Key Experimental Results¶
Main Results¶
| Dataset | Metric | PCA-Seg | DeCLIP | H-CLIP | PartCATSeg |
|---|---|---|---|---|---|
| A-150 | mIoU | SOTA | 2nd | 3rd | — |
| PAS-20b | mIoU | SOTA | — | — | 2nd |
| ADE20K-Part | mIoU | SOTA | — | — | 2nd |
Ablation Study¶
| Configuration | A-150 mIoU | Note |
|---|---|---|
| Full PCA-Seg | SOTA | Parallel + EPL + FOD |
| Serial baseline | −1.5% | Knowledge interference |
| w/o FOD | −0.9% | Redundant dual-branch features |
| Single convolution replacing EPL | −0.2% | Insufficient fusion |
Parameter Efficiency Analysis¶
| Component | Extra Parameters | GPU Memory | mIoU Contribution |
|---|---|---|---|
| Parallel branches | 0.25M | 0.72G | +0.8% |
| EPL | 0.08M | 0.18G | +0.5% |
| FOD | 0M (loss only) | 0.06G | +0.9% |
| Total / block | 0.35M | 0.96G | +2.2% |
Key Findings¶
- FOD yields a +0.9% mIoU gain, demonstrating that orthogonalization constraints effectively reduce redundancy.
- Each parallel block introduces only 0.35M additional parameters and 0.96G GPU memory.
- State-of-the-art performance is achieved on both semantic segmentation and part segmentation tasks.
Highlights & Insights¶
- The identification of "serial knowledge interference" offers meaningful insights into understanding cost aggregation.
- The FOD orthogonalization constraint is concise yet effective and can be generalized to other multi-branch architectures.
- The minimal parameter overhead (0.35M per block) makes the method feasible for practical deployment.
Limitations & Future Work¶
- The parallel architecture introduces a modest increase in computational cost.
- The orthogonality assumption may be overly strong—in certain scenarios, class semantics and spatial information are reasonably correlated, and enforcing orthogonality may discard useful information.
- Validation is limited to open-vocabulary segmentation; instance segmentation and panoptic segmentation remain untested.
- Cost volume construction depends on the quality of CLIP features, so CLIP's inherent limitations propagate to downstream tasks.
- The weight of the FOD orthogonalization loss requires careful tuning; an excessively large value may suppress useful information.
- The selection of the number of expert parsers in EPL lacks theoretical guidance.

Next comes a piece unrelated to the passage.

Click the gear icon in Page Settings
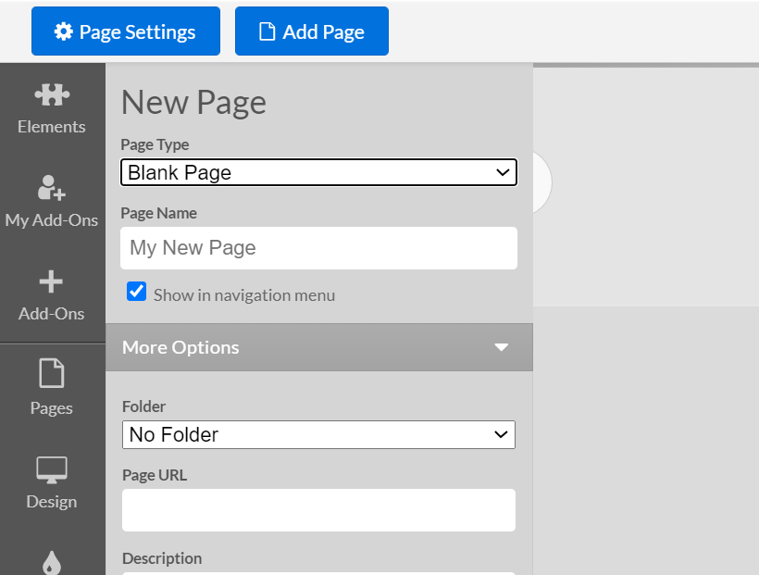The height and width of the screenshot is (575, 759). pos(64,31)
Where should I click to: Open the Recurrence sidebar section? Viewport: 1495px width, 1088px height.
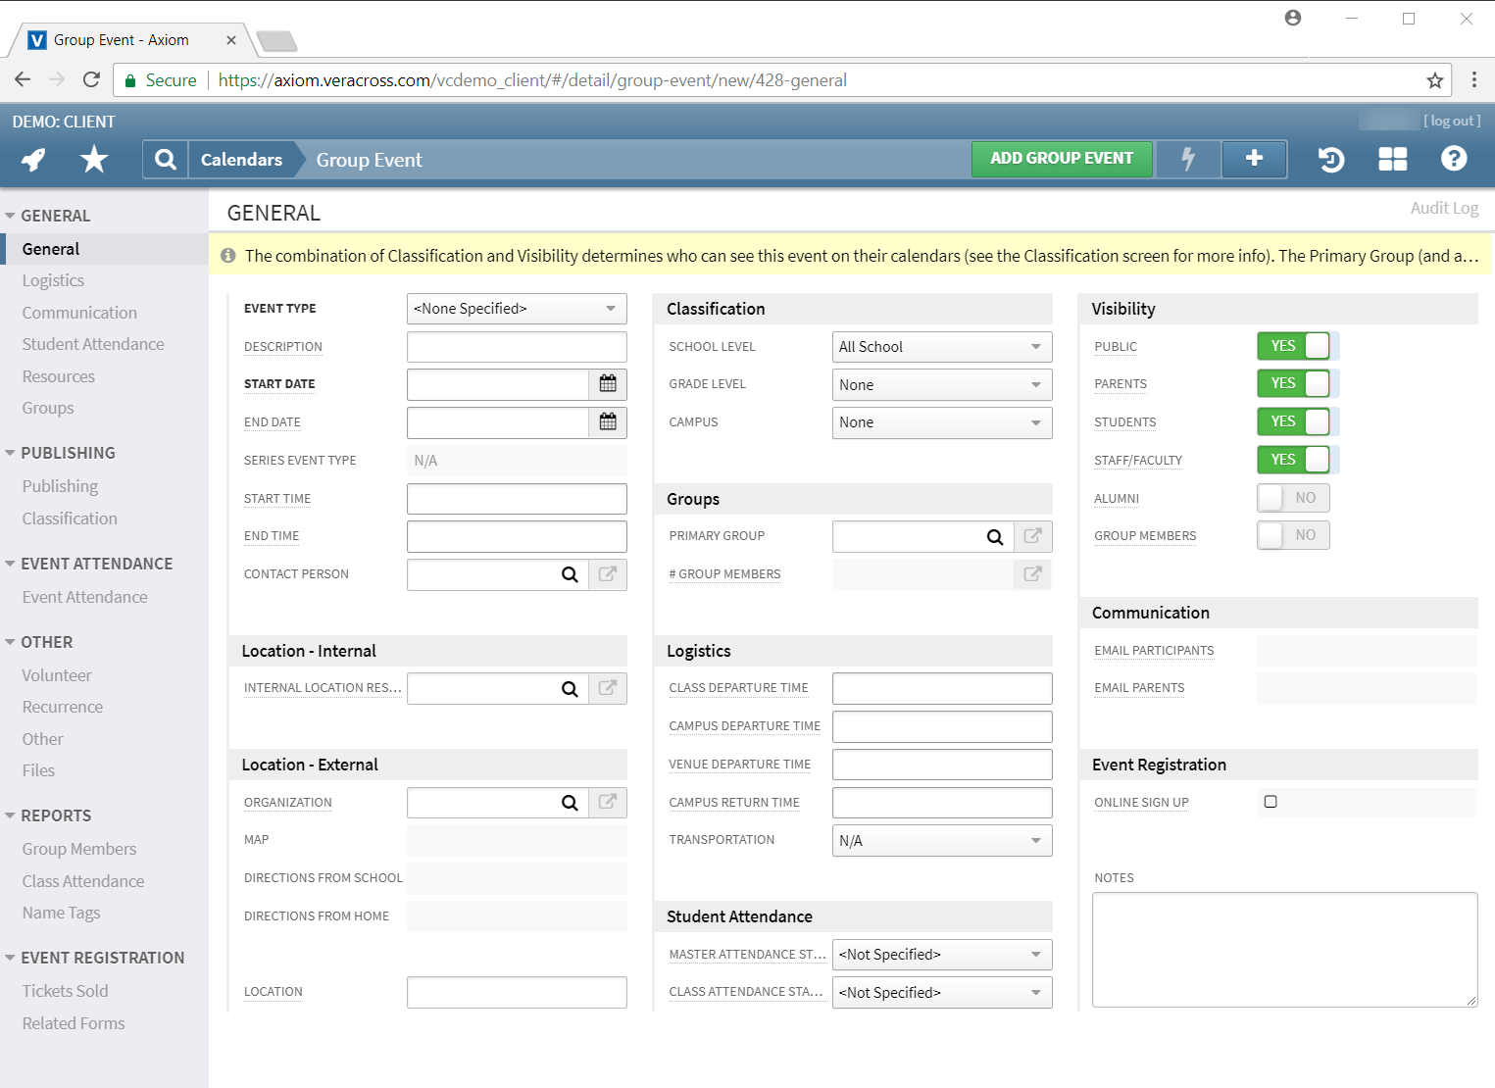click(x=62, y=707)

- Integration with recent SAM-based open-vocabulary segmentation methods has not been explored.
Related Work & Insights¶
- vs. CATSeg / PartCATSeg: These methods adopt serial architectures that suffer from knowledge interference; PCA-Seg's parallel design eliminates this issue.

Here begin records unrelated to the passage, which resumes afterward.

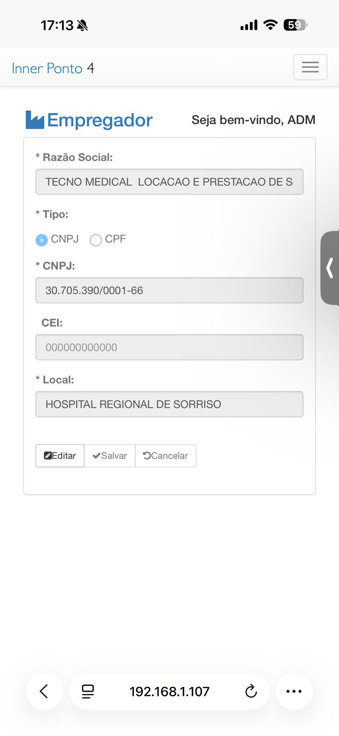
Task: Click the Empregador factory icon
Action: (35, 120)
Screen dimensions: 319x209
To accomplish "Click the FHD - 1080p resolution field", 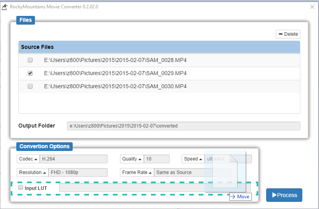I will [x=78, y=172].
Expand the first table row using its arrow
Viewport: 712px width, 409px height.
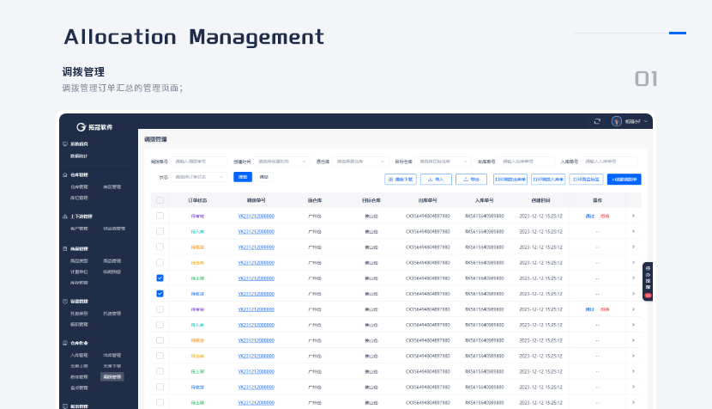click(x=634, y=216)
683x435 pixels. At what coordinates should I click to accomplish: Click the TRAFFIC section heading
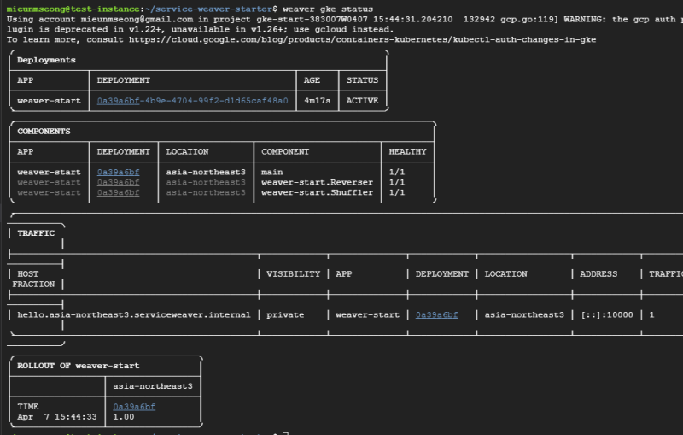(36, 232)
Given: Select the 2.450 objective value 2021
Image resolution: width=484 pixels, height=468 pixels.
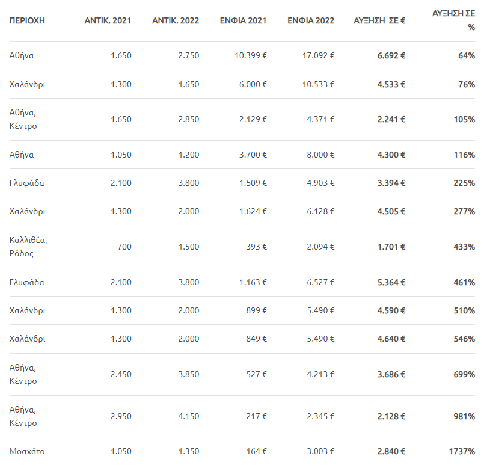Looking at the screenshot, I should (x=121, y=374).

- vs. DeCLIP: DeCLIP fine-tunes CLIP attention layers, whereas PCA-Seg innovates at the cost aggregation level.
Additional Discussion¶
- The core contribution of this work lies in transforming the problem from a single-dimensional analysis to a multi-dimensional one, providing a more comprehensive understanding.

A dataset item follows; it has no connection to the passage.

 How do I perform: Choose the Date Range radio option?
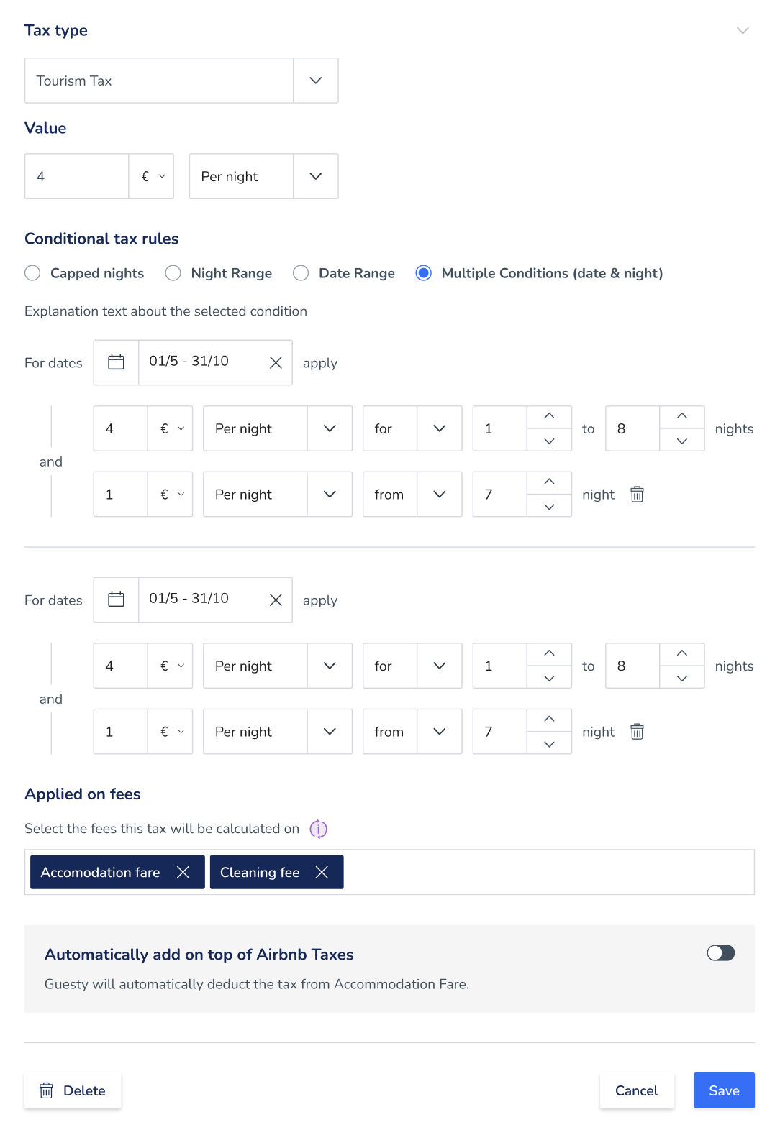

- The experimental design covers diverse scenarios and baseline comparisons, with statistically significant results.
- The modular design of the method facilitates extension to related tasks and new datasets.
- Open-sourcing the code and data is of significant value to the community for reproducibility and follow-up research.
- Compared to concurrent works, this paper demonstrates greater depth in problem formulation and comprehensiveness in experimental analysis.
- The paper is logically structured, forming a complete loop from problem definition to method design to experimental validation.
Rating¶
- Novelty: ⭐⭐⭐⭐ Parallel cost aggregation and FOD strategy are original contributions.
- Experimental Thoroughness: ⭐⭐⭐⭐⭐ Comprehensive evaluation across 8 benchmarks.
- Writing Quality: ⭐⭐⭐⭐ Motivation figures are clear and problem definition is precise.
- Value: ⭐⭐⭐⭐ Makes a practical contribution to open-vocabulary segmentation.